At the surface, all the simulations present a meandering equatorward California Current. On average, it generates 3 large scale meanders: offshore of Cape Mendocino, Point Reyes and Point Conception. The offshore wind maximum induced more pronounced meanders in EXP_NCEP, whereas they are more confined to the shore (as the wind maximum) for EXP_COAMPS and EXP_QSCAT. The impact of the mean wind stress curl is most noticeable in the vertical structure of the alongshore mean currents. For EXP_COADS, at the surface, the current is equatorward all year round with a maximum at the coast. In a relatively narrow band (50 km), a poleward undercurrent flows along the shore at a depth of about 50 to 150 m. In the case of EXP_NCEP, the poleward undercurrent attains a width of 250 km. It surfaces in winter to give a surface coastal counter current 150 km wide. This surfacing of the poleward flow is also observed in EXP_COAMPS, but it is much narrower (50 km) and almost two times stronger. In the case of EXP_QSCAT, we get a pattern comparable to EXP_COADS.
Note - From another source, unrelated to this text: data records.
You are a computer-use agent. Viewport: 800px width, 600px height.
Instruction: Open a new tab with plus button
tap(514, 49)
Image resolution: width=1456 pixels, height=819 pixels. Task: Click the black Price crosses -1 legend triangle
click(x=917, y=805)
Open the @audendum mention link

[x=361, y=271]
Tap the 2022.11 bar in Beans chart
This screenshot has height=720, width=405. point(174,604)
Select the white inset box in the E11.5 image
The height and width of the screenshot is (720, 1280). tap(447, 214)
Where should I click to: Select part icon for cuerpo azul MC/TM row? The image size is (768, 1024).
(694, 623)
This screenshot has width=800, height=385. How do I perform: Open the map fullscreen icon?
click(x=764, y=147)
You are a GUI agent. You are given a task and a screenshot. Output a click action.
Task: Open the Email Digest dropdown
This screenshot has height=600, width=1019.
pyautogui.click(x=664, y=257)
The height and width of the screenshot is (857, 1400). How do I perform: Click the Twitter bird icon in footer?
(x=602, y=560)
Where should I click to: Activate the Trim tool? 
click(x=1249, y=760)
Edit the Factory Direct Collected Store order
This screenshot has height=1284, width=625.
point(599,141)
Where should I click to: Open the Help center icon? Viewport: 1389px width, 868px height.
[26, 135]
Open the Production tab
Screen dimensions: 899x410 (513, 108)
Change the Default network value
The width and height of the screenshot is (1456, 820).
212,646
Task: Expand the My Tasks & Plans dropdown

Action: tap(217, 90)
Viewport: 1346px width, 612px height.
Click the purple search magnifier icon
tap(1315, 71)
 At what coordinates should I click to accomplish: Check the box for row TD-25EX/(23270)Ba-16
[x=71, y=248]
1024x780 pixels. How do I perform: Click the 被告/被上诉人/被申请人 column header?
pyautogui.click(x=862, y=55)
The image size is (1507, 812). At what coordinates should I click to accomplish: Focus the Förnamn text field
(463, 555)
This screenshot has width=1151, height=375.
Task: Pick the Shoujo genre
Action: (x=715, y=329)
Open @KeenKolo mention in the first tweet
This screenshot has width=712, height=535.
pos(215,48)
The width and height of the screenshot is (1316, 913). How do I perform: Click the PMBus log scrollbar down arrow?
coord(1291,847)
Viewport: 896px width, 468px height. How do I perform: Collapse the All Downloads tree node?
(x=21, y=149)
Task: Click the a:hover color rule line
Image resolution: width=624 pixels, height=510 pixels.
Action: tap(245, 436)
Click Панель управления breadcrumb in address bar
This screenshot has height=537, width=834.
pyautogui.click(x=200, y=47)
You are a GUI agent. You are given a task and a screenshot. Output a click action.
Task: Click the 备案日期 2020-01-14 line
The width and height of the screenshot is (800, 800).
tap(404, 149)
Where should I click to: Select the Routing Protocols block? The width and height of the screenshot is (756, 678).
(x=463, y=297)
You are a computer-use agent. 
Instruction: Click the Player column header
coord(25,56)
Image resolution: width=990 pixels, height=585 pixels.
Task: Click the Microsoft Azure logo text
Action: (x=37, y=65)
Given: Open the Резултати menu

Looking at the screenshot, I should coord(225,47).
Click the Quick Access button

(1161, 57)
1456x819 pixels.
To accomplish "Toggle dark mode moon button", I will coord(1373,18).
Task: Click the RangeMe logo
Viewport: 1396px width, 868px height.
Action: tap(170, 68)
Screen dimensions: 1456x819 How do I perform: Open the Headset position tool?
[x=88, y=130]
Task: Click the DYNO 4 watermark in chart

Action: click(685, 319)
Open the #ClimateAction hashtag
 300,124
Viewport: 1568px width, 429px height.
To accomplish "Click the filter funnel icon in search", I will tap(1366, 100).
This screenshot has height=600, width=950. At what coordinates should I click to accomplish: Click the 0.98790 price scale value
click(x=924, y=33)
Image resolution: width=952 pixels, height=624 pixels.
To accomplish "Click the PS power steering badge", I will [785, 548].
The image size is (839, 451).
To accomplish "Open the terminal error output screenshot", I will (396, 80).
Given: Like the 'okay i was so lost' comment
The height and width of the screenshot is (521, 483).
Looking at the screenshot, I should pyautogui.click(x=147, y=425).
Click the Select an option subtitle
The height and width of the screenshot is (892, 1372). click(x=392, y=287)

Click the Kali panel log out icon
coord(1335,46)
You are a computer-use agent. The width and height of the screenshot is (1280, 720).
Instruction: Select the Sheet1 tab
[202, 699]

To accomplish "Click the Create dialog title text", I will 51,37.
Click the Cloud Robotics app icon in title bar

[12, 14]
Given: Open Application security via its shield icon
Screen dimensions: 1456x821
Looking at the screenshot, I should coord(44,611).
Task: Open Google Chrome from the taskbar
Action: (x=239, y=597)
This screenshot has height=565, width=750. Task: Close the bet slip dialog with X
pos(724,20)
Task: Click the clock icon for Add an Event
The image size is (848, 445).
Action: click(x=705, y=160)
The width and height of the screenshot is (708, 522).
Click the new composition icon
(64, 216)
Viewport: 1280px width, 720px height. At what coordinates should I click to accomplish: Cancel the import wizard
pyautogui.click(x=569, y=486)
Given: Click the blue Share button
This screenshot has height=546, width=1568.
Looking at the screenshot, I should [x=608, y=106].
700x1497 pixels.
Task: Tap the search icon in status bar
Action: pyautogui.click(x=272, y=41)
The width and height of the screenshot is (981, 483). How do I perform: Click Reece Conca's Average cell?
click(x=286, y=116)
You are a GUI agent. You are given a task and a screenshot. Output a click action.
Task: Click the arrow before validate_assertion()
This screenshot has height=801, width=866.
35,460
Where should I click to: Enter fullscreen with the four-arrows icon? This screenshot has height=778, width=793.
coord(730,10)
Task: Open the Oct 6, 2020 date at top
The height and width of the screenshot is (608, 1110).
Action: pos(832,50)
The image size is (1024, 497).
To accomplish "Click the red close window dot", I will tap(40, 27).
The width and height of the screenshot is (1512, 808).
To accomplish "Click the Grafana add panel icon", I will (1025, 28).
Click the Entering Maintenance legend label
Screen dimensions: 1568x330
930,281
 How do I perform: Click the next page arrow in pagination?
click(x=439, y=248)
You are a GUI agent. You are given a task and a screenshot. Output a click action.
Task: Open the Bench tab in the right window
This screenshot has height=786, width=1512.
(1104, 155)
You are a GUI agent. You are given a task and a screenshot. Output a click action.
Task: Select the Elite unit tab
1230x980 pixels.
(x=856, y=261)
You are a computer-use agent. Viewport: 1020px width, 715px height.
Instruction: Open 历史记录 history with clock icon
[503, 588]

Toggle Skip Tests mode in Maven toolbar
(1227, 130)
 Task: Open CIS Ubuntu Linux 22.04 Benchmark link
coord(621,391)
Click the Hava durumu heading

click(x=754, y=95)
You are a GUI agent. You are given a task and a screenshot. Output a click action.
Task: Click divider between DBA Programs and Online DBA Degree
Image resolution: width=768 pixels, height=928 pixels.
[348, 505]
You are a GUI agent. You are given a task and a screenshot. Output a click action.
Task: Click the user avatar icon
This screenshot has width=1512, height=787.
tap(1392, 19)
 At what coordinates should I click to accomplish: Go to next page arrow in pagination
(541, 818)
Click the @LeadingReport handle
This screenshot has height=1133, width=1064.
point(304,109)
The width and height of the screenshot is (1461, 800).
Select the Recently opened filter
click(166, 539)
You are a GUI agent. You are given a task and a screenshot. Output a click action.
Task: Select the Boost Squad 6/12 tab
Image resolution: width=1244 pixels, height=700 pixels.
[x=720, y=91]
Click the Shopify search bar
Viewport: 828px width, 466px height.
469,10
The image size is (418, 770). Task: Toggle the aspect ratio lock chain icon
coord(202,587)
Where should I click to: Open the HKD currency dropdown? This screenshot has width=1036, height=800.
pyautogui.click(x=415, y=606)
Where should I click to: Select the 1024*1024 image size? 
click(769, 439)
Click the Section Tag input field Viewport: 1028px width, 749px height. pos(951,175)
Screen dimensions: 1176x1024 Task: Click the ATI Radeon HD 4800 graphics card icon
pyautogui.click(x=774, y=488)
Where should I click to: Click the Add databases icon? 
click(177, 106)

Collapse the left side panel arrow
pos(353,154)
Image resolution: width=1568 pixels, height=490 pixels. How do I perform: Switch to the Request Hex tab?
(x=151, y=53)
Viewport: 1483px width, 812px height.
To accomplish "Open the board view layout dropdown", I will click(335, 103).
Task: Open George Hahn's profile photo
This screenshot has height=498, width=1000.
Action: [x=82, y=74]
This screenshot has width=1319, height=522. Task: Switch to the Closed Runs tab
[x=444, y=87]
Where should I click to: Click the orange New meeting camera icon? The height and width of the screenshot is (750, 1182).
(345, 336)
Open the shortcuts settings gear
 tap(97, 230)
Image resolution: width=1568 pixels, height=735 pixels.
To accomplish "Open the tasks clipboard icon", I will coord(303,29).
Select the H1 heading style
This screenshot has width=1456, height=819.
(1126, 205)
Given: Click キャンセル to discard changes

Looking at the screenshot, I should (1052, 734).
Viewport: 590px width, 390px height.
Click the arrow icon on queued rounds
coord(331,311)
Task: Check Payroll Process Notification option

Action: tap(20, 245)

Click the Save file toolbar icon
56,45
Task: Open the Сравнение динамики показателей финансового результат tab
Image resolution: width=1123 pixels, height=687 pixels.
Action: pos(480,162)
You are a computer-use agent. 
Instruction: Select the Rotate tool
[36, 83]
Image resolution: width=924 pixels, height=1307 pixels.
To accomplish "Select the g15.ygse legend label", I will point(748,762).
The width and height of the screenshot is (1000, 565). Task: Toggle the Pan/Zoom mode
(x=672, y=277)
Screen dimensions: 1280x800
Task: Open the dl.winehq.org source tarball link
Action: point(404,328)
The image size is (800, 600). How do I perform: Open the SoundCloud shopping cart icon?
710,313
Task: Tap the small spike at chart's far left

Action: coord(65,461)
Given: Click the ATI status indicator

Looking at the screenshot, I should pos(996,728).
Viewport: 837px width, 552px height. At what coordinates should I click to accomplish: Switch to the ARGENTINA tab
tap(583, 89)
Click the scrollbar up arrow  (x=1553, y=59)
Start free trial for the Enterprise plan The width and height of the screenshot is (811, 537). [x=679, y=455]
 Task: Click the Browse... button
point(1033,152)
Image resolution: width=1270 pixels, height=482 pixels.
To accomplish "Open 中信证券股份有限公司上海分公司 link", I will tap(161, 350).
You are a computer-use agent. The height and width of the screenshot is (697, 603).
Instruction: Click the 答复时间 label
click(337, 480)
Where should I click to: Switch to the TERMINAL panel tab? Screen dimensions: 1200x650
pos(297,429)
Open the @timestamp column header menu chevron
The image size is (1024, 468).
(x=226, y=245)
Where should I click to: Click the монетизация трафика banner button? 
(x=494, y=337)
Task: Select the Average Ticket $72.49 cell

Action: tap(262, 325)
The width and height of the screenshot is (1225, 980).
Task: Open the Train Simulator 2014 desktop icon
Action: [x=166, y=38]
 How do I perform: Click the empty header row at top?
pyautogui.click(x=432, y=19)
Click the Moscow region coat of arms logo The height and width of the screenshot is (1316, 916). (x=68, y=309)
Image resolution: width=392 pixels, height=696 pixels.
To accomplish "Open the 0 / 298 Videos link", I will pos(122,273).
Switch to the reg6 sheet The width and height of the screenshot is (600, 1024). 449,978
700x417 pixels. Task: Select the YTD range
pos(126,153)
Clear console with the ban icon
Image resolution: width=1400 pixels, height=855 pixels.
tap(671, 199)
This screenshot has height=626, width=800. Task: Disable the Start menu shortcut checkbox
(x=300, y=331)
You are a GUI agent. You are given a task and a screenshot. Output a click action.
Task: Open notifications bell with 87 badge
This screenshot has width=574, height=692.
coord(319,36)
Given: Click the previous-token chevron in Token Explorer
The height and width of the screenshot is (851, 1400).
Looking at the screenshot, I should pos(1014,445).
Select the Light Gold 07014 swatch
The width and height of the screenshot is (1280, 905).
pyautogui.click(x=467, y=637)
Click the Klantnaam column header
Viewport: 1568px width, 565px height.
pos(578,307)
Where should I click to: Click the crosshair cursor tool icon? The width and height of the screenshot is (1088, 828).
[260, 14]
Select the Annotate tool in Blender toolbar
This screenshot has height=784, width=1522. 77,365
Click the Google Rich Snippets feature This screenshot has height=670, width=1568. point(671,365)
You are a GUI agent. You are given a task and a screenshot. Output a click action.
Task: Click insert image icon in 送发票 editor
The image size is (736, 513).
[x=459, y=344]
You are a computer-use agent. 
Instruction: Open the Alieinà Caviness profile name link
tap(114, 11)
The alongshore currents are compared to the Accoustic-Doppler Current Profiler (ADCP) data collected from MBARI's M1 buoy near the mouth of Monterey Bay. These data show the shoaling of the Undercurrent and its surfacing as the Davidson Current. While all the model solutions compare fairly well with the data, only EXP_COAMPS exhibits this characteristic pattern.

The seasonal anomalies can be directly compared to satellite altimetry sea surface height measurements. Going from the coast towards the open Ocean, the winter anomalies have a typical maximum - minimum - maximum pattern, the maximum at the shore being the signal of the Davidson Current. All the simulations show an equivalent structure. The amplitude is too weak for EXP_COADS, and the smooth wind structure induced a pattern too broad for EXP_NCEP. Both EXP_COAMPS and EXP_QSCAT compare very well with the satellite measurements. For summer, the sea surface height anomaly is reversed to give a minimum - maximum - minimum structure associated with upwelling. In this case, the amplitude for EXP_COAMPS is too large at the coast north of 40 N. Here EXP_QSCAT is here in very good agreement with the observations.

When comparing with seasonal temperature cross-sections derived from 50 years of data along Calcofi line 67 (offshore of Monterey Bay), the model solutions did not present a strong sensibility to the different wind products. Although they are very close to the observations, all solutions are slightly too warm (0.5 C to 1 C) at the shore. They are also slightly less stratified in winter and too cold offshore in summer (0.5 C to 1 C). This might be induced by a weakness in the heat flux parameterization or a missing process like the tides or the wind synoptic variability.


A new model of the Central California Upwelling System has been set up to test the impacts of the mean wind stress structure on the dynamics of the California Current System. Four products are tested: COADS, NCEP, COAMPS and QuickSCAT. They differ strongly in their representation of the wind stress close to the shore.

As one would expect, a correct representation of the wind stress curl at the shore is mandatory to obtain a realistic Davidson Current. Because COADS and NCEP are too coarse and because the scatterometer measurements of QuickSCAT can not be achieved in the vicinity of the coastline, this is accomplished solely by COAMPS. Meanwhile, the experiments forced by QuickSCAT were the closest to the observations away from the shore.

This work focused on the impact of the mean local forcing on the California Current System. Other constraints could also affect the ocean along the Pacific Coast of the United States, such as the synoptic and interannual variations of the surface forcing or oceanic teleconnection via coastal trapped waves. The tools developed for this project can be adapted to include these processes.